Content starts
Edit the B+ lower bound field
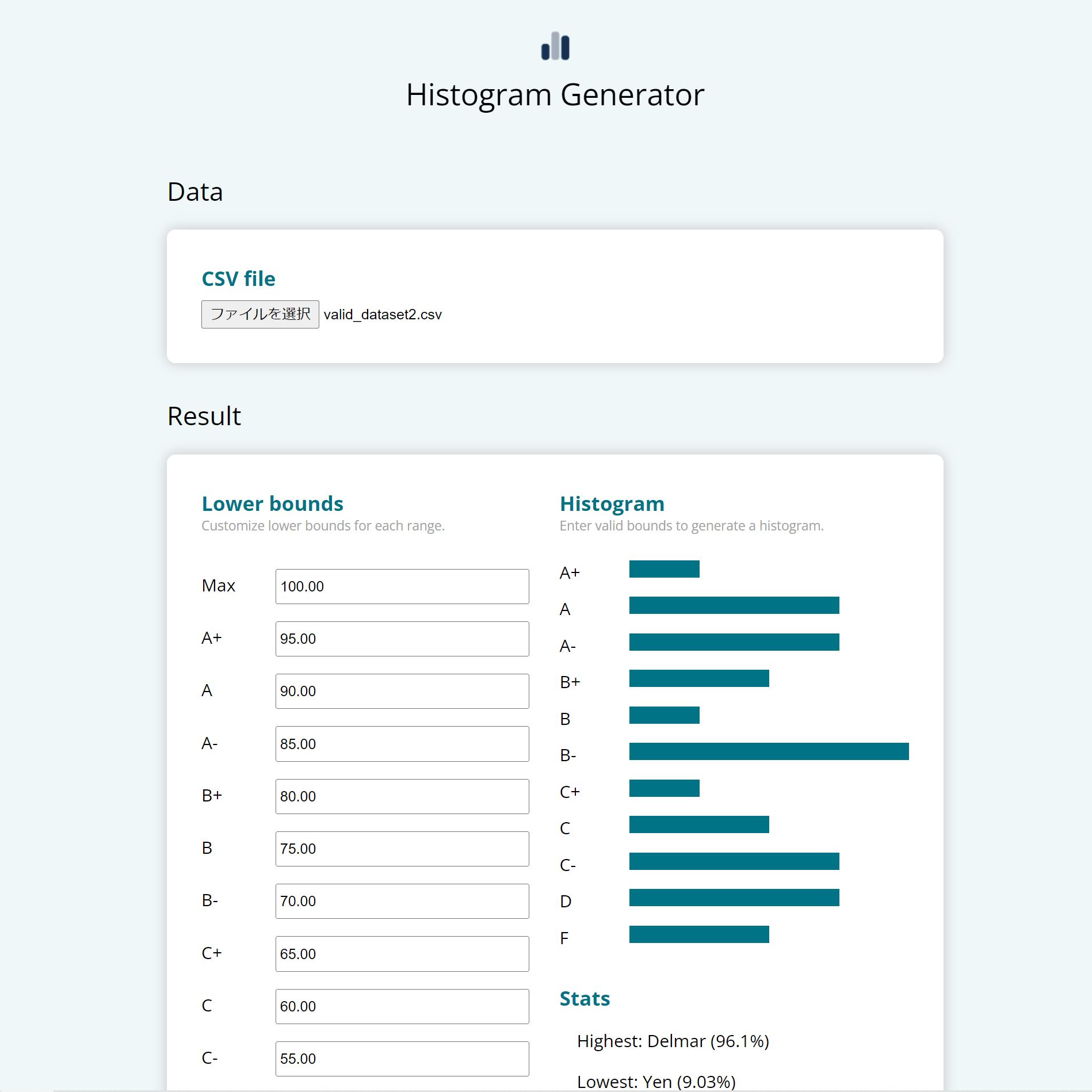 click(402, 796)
Content ends
Content starts
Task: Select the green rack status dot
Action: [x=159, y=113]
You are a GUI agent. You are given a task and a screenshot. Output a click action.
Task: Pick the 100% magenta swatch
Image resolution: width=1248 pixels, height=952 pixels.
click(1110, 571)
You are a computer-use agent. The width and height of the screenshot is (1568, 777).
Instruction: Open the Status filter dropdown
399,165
Content ends
Content starts
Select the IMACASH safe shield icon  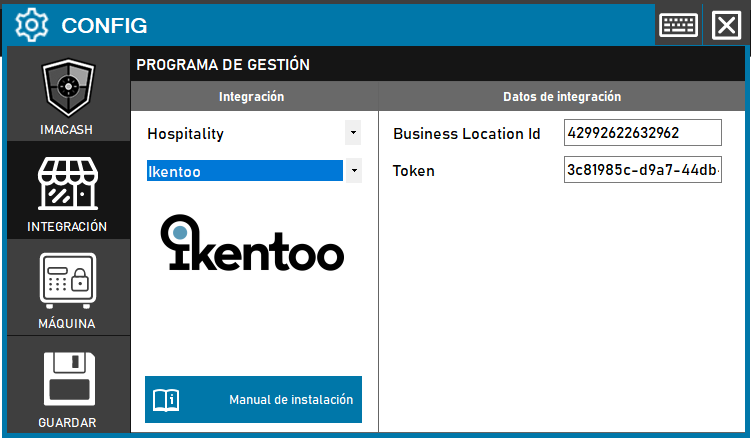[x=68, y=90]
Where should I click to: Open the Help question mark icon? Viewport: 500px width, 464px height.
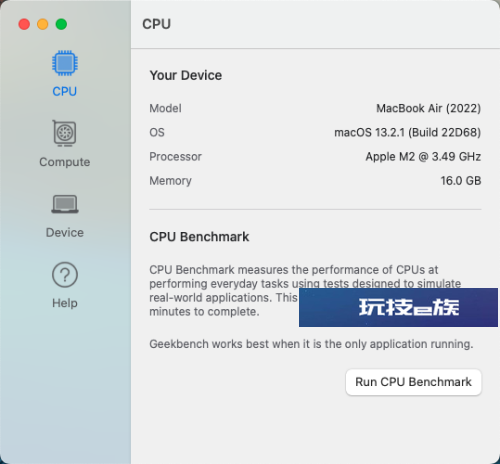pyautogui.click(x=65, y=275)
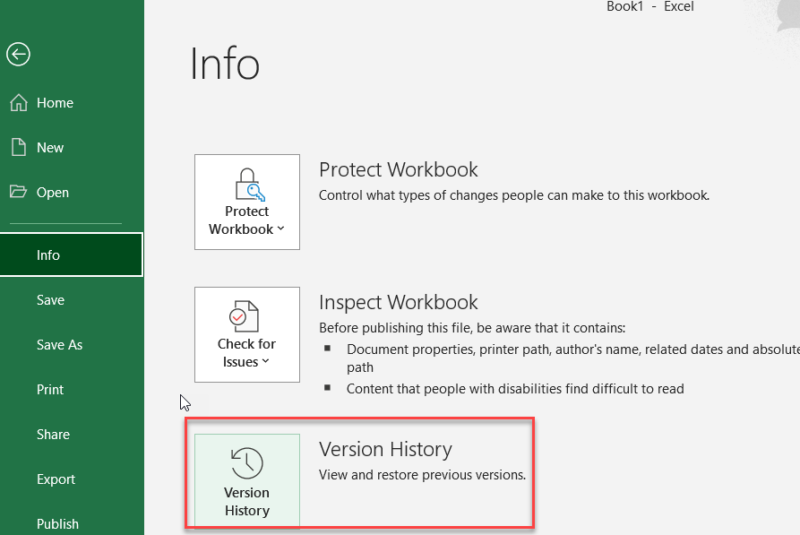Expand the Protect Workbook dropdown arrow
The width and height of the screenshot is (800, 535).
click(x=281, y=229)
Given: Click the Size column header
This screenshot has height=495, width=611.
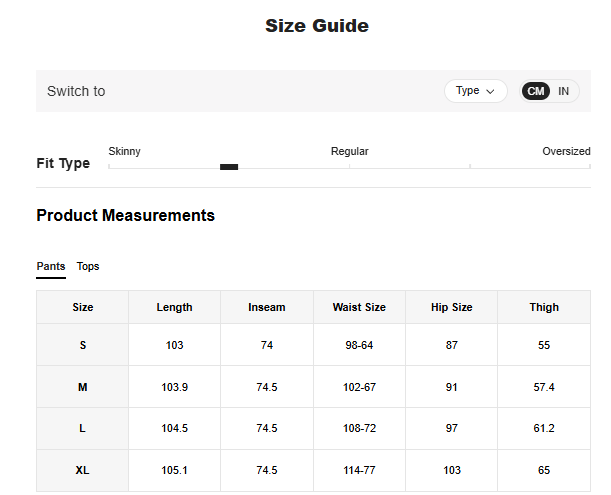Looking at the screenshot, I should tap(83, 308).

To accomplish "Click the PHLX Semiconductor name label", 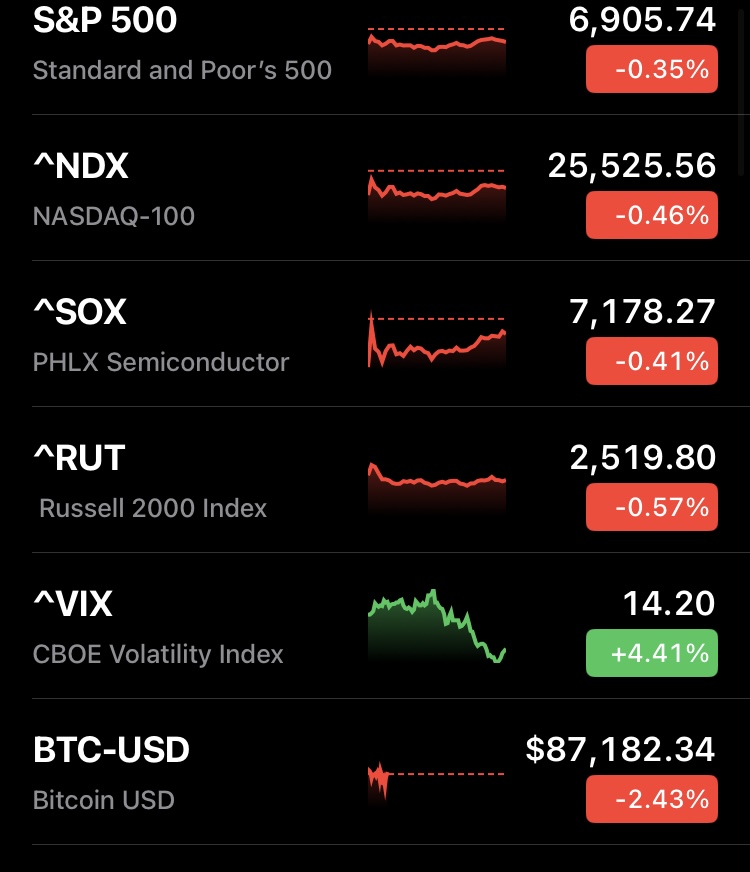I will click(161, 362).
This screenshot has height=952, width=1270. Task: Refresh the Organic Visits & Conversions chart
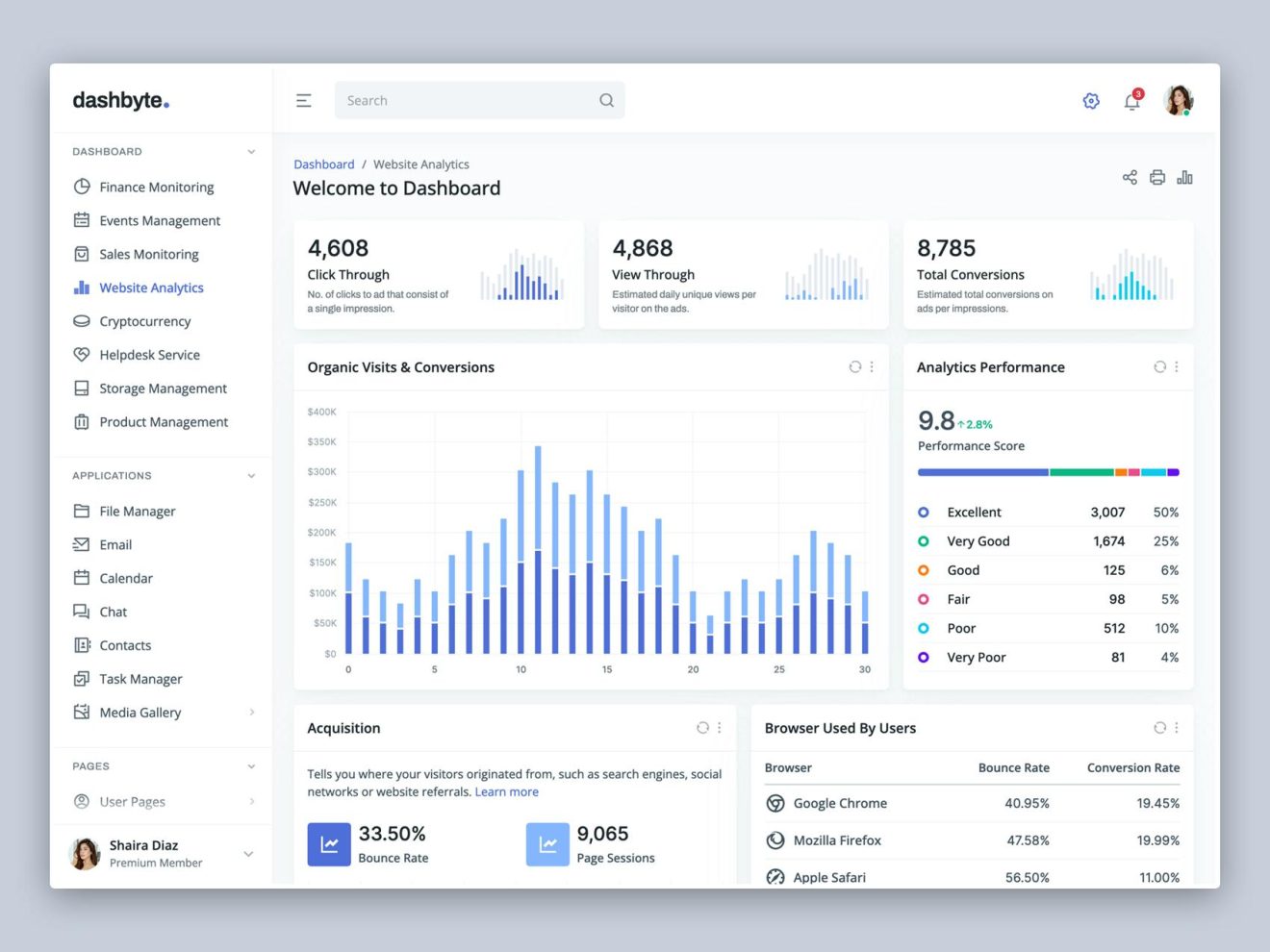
Content ends
■ **What needs to be done**
Pictures excluded, give again exactly and only the lines of the material above from the line with "Where should I" through the line with "Given: Click the Size column header".

■ **Output below**
Where should I click to: Open the Help question mark icon? Viewport: 500px width, 464px height.
pyautogui.click(x=65, y=275)
Expand the Protect Workbook dropdown arrow
The width and height of the screenshot is (800, 535).
click(x=281, y=229)
Given: Click the Size column header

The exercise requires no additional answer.